Weimar Kültürü: Erken Doğan Bir Cumhuriyetin Hüzünlü Hikâyesi

22.04.2024 09:00 - Mustafa BUĞAZ
Weimar Kültürü: Erken Doğan Bir Cumhuriyetin Hüzünlü Hikâyesi

Weimar Cumhuriyeti gerçeğe dönüşmeye çabalayan bir fikirdi.(s.19)

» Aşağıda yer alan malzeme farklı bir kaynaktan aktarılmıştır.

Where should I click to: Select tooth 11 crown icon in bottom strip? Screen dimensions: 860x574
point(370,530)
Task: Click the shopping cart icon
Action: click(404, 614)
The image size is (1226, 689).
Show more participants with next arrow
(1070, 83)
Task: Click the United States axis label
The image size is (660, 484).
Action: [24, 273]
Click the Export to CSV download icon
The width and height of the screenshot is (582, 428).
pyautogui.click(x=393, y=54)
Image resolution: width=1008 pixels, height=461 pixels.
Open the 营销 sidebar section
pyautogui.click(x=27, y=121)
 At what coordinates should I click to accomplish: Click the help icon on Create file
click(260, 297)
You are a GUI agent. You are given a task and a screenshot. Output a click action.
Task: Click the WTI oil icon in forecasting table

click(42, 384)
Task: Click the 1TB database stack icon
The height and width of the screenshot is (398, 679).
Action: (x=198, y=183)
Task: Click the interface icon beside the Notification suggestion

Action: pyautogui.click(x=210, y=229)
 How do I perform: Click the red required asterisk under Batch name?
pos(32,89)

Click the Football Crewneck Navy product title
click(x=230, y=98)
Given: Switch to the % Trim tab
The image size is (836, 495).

Birinci Dünya Savaşı'ndan sonra Türkiye'nin başına gelenleri biliriz de müttefikimiz Almanların serencamını pek bilmeyiz. Büyük savaştan sonra Türkiye ve Almanya iki farklı yola savruldu. Türkiye, cumhuriyeti ilan etmesine rağmen çok partili hayata geçemedi, bu yüzden belli bir süre totaliter ve baskıcı yöntemlerle yönetildi. Almanya ise cumhuriyete geçti ve tarihte eşine az rastlanır demokrasi örneği göstererek adına 'Weimar Kültürü' denilen bir yaşam biçimi yaratarak bütün dünyayı kısa süre de olsa şaşırtmayı başardı. Kısa süreli diyorum çünkü 9 Kasım 1918 tarihinde kurulan bu parlak cumhuriyet pek yaşamayacak, 30 Ocak 1933'te Nasyonal Sosyalist partinin karizmatik lideri Adolf Hitler'in iktidara gelmesiyle son bulacaktı.

Weimar Cumhuriyeti'nin ömrü kısa olmasına karşın dünya siyasi tarihine çok derin izler bırakan etkileri oldu. Stefan Zweig'ın deyimiyle insanlığın yıldızının parladığı anlardan biriydi diyebiliriz. Alman sanatının ve kültürünün zirve yaptığı, Berlin'in dünyanın önemli kültür başkentlerinden biri haline geldiği, Alman bilim adamlarının dünya çapında tanındığı kısa bir altın çağ idi:

"Weimar Cumhuriyeti aynı zamanda tüm dünyanın dikkatini Alman dansına, Alman tiyatrosuna, Alman sinemasına, Alman kurgusuna, Alman sanatı ve müziğine çeken nefes kesici bir kültürel çiçeklenme çağıydı. Cumhuriyet kısa (on dört yıl) ömrüyle orantısız bir heyecan dalgası getirmişti." (s.9)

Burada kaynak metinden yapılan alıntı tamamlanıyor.